[Opening Record extracts section]
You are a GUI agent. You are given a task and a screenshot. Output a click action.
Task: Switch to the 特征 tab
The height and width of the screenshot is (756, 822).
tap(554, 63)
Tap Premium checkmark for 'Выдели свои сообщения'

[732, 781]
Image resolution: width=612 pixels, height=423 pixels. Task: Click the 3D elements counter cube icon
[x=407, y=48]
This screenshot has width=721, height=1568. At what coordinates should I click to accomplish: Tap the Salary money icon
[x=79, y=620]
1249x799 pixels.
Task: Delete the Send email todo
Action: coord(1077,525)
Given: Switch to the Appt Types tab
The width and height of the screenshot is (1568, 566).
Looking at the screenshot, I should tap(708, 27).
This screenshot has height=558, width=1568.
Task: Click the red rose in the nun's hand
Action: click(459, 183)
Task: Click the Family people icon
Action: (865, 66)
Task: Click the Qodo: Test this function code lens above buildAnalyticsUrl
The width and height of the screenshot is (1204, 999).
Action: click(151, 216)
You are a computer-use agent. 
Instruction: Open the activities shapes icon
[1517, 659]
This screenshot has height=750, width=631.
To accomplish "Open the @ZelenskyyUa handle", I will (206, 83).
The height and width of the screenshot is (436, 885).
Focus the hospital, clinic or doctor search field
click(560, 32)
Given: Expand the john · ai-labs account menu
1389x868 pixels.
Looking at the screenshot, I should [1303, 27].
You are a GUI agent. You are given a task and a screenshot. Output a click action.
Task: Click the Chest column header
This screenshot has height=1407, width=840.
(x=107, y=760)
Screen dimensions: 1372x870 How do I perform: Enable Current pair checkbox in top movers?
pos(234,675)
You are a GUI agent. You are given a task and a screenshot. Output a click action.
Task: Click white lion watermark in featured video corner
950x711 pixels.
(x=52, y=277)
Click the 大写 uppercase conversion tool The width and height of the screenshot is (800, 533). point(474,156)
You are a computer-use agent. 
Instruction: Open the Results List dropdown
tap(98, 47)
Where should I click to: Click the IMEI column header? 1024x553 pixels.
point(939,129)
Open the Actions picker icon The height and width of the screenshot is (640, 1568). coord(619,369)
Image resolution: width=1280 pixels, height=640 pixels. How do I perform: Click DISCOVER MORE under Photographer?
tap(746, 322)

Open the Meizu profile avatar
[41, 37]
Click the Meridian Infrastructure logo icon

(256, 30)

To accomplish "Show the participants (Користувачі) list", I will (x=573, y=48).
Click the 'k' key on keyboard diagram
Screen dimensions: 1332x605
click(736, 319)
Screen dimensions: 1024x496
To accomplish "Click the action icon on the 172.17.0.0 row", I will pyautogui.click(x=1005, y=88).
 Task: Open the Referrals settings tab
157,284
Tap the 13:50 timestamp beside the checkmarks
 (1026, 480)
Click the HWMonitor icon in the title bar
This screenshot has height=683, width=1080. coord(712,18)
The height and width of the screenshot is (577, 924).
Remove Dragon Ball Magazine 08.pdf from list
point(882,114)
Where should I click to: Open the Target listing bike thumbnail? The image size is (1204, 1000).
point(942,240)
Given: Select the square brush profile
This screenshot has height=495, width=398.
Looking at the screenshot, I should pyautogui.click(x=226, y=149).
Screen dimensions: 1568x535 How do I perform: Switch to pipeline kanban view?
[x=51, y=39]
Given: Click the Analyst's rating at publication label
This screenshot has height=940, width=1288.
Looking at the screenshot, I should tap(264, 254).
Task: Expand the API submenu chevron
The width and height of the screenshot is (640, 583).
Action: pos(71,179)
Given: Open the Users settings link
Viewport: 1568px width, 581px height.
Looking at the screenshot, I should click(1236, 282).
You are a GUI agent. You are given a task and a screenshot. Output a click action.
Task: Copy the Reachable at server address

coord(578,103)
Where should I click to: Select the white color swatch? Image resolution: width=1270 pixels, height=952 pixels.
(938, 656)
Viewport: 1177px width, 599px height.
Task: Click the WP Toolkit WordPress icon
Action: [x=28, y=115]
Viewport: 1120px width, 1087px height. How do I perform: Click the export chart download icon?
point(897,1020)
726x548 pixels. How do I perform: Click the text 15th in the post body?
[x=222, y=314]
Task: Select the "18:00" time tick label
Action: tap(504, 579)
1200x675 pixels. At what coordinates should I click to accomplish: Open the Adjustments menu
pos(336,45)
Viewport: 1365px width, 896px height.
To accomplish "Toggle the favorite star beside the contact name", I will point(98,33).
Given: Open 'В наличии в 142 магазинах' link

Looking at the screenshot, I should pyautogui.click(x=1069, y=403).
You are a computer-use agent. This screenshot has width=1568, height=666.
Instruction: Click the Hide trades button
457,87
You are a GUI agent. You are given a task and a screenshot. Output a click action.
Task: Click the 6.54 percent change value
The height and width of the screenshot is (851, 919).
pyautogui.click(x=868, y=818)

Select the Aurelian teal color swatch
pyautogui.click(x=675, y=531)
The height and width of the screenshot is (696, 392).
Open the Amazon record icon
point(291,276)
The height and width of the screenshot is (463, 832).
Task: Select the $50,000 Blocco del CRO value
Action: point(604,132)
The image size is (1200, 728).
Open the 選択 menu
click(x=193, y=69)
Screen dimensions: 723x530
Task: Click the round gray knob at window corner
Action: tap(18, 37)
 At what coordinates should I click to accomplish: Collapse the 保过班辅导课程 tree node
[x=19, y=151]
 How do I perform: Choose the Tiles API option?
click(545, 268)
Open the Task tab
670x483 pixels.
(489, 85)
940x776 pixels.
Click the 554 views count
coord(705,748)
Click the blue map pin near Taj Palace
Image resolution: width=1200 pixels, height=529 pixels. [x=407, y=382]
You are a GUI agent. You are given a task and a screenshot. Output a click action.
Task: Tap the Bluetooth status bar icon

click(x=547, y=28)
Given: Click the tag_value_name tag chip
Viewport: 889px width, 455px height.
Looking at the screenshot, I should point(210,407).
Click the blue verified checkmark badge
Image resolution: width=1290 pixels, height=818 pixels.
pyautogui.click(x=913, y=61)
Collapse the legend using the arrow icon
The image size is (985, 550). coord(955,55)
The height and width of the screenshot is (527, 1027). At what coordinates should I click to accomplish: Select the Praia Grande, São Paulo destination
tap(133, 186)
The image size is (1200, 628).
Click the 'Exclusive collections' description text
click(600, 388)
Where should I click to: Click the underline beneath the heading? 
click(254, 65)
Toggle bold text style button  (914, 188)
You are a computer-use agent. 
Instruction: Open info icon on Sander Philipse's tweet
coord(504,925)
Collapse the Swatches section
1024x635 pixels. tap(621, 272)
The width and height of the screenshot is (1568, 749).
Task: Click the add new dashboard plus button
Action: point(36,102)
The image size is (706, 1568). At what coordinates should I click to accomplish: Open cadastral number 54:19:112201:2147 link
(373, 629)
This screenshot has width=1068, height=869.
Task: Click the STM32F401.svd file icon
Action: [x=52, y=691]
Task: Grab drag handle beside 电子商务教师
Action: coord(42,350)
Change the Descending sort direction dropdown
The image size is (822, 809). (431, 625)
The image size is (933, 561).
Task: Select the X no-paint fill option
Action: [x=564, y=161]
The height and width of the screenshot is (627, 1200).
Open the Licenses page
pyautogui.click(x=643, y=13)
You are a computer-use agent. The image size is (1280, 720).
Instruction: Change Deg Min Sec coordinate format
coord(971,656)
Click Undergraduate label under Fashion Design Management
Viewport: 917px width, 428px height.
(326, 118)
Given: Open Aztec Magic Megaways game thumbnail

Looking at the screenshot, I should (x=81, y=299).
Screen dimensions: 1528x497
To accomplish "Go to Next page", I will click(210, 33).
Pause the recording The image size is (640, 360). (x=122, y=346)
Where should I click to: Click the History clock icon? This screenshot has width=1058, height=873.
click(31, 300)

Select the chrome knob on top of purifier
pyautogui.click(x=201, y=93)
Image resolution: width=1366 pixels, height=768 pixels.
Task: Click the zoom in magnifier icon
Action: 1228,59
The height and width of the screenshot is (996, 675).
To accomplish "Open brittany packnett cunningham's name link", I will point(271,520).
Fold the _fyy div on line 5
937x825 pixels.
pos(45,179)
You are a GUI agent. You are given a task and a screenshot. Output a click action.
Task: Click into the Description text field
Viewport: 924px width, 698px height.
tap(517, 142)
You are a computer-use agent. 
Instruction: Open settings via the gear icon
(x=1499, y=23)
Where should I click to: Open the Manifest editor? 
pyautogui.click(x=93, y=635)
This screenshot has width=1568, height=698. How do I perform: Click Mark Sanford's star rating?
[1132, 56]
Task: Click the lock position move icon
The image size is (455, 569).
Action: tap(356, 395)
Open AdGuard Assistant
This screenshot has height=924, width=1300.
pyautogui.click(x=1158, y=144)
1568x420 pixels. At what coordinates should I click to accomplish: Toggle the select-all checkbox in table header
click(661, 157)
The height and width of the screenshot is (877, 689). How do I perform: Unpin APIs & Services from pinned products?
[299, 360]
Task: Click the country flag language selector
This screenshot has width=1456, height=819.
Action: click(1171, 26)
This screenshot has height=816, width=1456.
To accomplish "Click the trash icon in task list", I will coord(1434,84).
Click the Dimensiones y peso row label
[Closing Record extracts section]
Could you report all lines of the listing that hold "will"?

To accomplish "Open the @ZelenskyyUa handle", I will (206, 83).
To accomplish "Show the participants (Користувачі) list", I will (x=573, y=48).
To accomplish "Click the action icon on the 172.17.0.0 row", I will pyautogui.click(x=1005, y=88).
To accomplish "Toggle the favorite star beside the contact name", I will point(98,33).
To accomplish "Go to Next page", I will click(210, 33).
To accomplish "Open brittany packnett cunningham's name link", I will point(271,520).
To accomplish "Click the trash icon in task list", I will coord(1434,84).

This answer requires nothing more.